Malaysia’s embracing of Industry 4.0 — the digital transformation of the manufacturing sector — appears to be slow on the uptake as industry players grapple with funding issues, mindset shift and low expertise.
Industry 4.0, introduced to encourage industries to move into computerised manufacturing to cut labour, reduce resources and ensure sophisticated accuracy, integrates the Internet of things (IoT), cloud computing, data integration and other technological advances into the heart of production and manufacturing systems.
Semi Southeast Asia president Ng Kai Fai said Malaysia is still in the infancy stage in terms of automating, remaining mostly in the back end of line manufacturing despite 40 years of experience in the semiconductor segment.
In fact, he said, local small and medium enterprises (SMEs) are still at the 2.0 level (mass production, assembly line) as global manufacturing in the electrical and electronic sector is evolving with disruptive technologies such as big data analytics, IoT and cloud computing.
“In Malaysia, [we are] back-end-centric. But although back-end-centric, there is some automation, though it is still very much at the infancy stage. They should be encouraged to go into data management, big data, and for the automotive segment, players should look at automated guiding vehicle,” he told The Edge Financial Daily.
Automated guiding vehicle is the use of mobile robots, guided by wires, markers and lasers to navigate in a factory, thus reducing the use of labour.
“If you look at the growth of robotics, China takes the lead in terms of automation but China cannot [fully automate] because they have 1.4 billion people that they still have to delegate for work.
“But if you take away China, the next phase of automation is Southeast Asia. Robotics adoption is going to be huge,” Ng said.

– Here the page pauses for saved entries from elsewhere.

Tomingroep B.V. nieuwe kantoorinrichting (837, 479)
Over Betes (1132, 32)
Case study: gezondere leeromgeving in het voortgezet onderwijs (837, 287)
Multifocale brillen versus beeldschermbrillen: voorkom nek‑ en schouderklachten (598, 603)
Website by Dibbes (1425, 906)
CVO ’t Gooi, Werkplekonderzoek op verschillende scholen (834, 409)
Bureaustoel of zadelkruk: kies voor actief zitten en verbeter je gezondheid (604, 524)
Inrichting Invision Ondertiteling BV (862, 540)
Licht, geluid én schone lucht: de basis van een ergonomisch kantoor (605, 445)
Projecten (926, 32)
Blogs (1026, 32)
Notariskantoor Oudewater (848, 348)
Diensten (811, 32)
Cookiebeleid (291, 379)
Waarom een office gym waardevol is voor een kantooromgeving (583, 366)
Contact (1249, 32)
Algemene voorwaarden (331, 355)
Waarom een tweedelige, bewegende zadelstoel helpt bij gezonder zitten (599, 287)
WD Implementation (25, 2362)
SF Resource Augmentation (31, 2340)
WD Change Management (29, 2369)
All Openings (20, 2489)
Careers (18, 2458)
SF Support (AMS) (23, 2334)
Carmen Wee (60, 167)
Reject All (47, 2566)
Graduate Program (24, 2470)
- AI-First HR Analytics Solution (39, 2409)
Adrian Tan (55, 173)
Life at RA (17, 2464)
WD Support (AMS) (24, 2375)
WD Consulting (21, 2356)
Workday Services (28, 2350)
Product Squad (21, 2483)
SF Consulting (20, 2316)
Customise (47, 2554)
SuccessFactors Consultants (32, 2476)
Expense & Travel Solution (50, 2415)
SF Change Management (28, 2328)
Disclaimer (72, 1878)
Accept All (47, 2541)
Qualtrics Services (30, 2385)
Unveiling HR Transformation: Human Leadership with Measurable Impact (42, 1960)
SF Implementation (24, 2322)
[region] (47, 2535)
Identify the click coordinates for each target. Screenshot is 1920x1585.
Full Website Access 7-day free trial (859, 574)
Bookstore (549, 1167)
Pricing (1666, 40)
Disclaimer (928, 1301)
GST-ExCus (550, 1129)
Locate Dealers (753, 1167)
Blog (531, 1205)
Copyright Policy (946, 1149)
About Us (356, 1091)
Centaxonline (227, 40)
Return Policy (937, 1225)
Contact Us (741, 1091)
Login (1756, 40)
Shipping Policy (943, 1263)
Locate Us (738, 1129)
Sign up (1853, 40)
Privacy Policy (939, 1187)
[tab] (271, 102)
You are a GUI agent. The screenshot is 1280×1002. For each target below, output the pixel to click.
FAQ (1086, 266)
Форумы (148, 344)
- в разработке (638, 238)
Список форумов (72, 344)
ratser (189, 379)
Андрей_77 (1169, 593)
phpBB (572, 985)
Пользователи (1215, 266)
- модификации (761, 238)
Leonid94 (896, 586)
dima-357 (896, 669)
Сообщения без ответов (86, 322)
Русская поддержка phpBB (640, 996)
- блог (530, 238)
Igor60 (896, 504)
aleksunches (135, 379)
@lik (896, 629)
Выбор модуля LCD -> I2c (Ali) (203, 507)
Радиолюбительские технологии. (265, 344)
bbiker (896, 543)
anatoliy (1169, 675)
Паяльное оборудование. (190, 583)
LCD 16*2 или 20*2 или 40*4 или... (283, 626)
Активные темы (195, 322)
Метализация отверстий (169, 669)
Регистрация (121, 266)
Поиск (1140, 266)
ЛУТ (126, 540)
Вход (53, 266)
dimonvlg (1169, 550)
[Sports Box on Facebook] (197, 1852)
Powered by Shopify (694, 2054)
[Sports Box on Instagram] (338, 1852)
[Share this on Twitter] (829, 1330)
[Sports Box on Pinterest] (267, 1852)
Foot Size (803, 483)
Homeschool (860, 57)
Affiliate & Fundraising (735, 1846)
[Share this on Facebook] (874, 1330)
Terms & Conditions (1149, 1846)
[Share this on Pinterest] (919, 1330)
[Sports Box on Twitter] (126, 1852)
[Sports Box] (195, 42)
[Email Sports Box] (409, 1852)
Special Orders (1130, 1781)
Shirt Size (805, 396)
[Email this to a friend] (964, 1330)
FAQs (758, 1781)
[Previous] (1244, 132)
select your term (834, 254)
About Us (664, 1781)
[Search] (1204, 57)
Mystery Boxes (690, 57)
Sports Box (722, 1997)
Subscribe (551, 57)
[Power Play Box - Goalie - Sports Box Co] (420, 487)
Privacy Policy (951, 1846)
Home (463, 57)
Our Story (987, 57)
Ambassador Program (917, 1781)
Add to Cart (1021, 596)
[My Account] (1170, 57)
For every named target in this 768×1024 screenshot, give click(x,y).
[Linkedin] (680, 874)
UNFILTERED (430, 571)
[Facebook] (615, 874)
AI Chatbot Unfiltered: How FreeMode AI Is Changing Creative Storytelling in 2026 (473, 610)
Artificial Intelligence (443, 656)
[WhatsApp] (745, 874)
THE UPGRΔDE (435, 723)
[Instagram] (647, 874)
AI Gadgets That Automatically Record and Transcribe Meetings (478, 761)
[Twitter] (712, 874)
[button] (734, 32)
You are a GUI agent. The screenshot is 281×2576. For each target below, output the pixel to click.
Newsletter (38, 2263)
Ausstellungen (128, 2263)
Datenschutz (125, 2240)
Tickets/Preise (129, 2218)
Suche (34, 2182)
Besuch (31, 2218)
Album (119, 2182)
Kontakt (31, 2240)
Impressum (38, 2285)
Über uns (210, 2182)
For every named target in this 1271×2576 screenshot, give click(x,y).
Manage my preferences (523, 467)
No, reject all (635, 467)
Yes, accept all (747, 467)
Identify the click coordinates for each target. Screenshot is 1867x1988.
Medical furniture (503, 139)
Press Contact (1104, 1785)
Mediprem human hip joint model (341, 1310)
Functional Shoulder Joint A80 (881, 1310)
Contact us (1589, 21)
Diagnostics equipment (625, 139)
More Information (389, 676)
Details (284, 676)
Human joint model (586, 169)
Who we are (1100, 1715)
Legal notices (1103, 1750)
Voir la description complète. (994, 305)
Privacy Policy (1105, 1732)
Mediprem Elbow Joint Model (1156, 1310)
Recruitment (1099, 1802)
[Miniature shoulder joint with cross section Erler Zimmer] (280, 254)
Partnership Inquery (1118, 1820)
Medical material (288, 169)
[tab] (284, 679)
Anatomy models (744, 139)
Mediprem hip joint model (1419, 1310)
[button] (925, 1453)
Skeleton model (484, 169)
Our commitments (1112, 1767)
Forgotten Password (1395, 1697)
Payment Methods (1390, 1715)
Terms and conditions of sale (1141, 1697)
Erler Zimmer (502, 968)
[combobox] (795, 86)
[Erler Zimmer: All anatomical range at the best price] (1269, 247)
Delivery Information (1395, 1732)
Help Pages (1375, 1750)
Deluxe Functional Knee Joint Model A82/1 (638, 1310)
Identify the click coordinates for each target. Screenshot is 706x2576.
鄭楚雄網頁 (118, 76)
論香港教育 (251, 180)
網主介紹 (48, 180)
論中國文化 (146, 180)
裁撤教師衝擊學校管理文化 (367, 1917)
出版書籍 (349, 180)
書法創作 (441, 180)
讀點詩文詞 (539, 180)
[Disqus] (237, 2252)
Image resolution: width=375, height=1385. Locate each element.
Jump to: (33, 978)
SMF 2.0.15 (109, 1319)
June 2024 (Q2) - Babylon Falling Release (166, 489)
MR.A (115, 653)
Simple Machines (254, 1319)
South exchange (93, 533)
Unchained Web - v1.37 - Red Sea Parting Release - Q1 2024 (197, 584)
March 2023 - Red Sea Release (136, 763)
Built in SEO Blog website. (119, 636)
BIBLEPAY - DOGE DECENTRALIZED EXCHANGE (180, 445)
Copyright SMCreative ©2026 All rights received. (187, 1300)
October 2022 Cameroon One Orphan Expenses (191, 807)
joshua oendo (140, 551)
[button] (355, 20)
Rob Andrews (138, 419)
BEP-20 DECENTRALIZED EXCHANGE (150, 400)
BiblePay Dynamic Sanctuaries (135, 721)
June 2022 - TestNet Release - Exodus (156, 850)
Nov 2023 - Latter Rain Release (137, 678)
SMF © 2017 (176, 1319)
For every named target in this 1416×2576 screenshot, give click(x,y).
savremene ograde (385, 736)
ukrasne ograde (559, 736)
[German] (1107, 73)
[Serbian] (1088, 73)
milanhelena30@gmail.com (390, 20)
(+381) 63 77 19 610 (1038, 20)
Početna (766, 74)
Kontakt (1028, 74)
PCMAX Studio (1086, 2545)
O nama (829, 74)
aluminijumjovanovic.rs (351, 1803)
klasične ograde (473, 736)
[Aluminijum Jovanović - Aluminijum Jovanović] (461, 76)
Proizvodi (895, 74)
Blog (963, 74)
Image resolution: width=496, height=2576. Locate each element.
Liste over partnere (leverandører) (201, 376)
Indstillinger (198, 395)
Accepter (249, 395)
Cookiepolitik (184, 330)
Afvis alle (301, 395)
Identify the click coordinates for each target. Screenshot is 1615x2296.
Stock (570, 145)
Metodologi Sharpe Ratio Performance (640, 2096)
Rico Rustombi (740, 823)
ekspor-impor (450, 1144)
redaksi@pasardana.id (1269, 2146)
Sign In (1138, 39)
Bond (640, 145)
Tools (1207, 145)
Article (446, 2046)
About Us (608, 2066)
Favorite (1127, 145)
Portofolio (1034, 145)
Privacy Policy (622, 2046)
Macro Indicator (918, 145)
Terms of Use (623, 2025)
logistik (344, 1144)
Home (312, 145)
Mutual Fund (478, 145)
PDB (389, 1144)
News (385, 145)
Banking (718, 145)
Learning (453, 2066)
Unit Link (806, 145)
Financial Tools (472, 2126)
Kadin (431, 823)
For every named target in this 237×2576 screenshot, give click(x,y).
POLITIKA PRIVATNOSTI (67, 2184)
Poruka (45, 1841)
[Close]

MIDF Research analyst Martin Foo said to date, there is only a small traction in adopting automation because industry players are faced with financial issues while not being able to see the benefits of automating.
However, the changing environment could prompt manufacturers to meet their customers’ demand as the latter’s orders become more sophisticated, he said in a phone interview.
“Fully automating involves high expenditure running into several millions of ringgit, which puts off many manufacturers. There are also many industries which are labour-intensive and find it difficult to make that shift.
“However, the benefit of going into smart manufacturing will be seen in the long run. Also, there are no incentives to fully automate. The government provides incentives for research and development but not automation,” he said.
It should be noted that last year, the Malaysian Investment Development Authority (Mida) approved 24 applications for the Automation Capital Allowance introduced under Budget 2015 for the adoption of automation that has enabled companies to achieve average increment in production volume of between 200% and 300%.
On Jan 12, Mida partnered with Rockwell Automation, a US-based industrial automation and smart technology provider, to groom local companies to increase competitiveness and share technical know-how.
However, a Mida official, who declined being named, said industries were not moving fast to automate due to fear of expenditure and refusal to change business styles.
“They would rather continue doing business the way they know for decades instead of evolving. Many of them also think it is the government’s duty to help them to automate. There is no drive to grow with the times,” she said.
Vitrox Corp Bhd president and chief executive officer Chu Jenn Weng said Malaysia should focus on Industrial IoT (IIoT), a technology that uses IoT in manufacturing processes.
He said that according to McKinsey Global Institute, IIoT is expected to contribute US$7.5 trillion (RM32.18 trillion) in value by 2025, and Malaysia is poised to grow in this segment with more push given to start-ups to create new technologies for local industries.
“We have 40 years of experience and our unique positioning is that we are a manufacturing hub. If we fight with China or Silicon Valley, I think we will lose because China can come up with an IoT device in one week. They have a proper ecosystem, supply chain and they are building their own Silicon Valley in Suzhou.
“We need to select where our strength is. We have a good chance to capitalise on the IIoT segment because everyone in Southeast Asia and China wants to automate their process and implement Industry 4.0. This creates a lot of opportunity if we all come together and work on IoT solutions,” he said.
However, in an interview with The Edge Financial Daily, Chu said Malaysian manufacturers should not be the buyer but the creator, which is a sustainable long-term venture.
“In my opinion, to create an integrated chip would be challenging but because of IoT and IIoT, creating the IoT product would be easier. What we need are start-ups to put the parts together, to be creative enough to put them together,” he said. “We hope the government would take cognisance that apart from making policies to adopt IoT, it should also look at policies for the creation of IoT.
“What would be a long-term strategy is how to incentivise local companies to build IIoTs, or at least be part of the formula that provides the solutions to multinational corporations (MNCs),” Chu said, adding that SMEs are important players in sustaining the country.
“We cannot depend on cheap labour or foreign workers. MNCs are moving away because wages are getting higher and incentives from governments getting less.
“If a local company wants to make its manufacturing more efficient, even with lower labour cost through automation, then it has a chance to produce at lower cost and be more stable.
“MNCs are going into Industrial 4.0 with a lot of automation, connectors and big data analytics, but they can get Malaysian companies to help them to do this, a win-win situation, and this would make them stay here,” he added.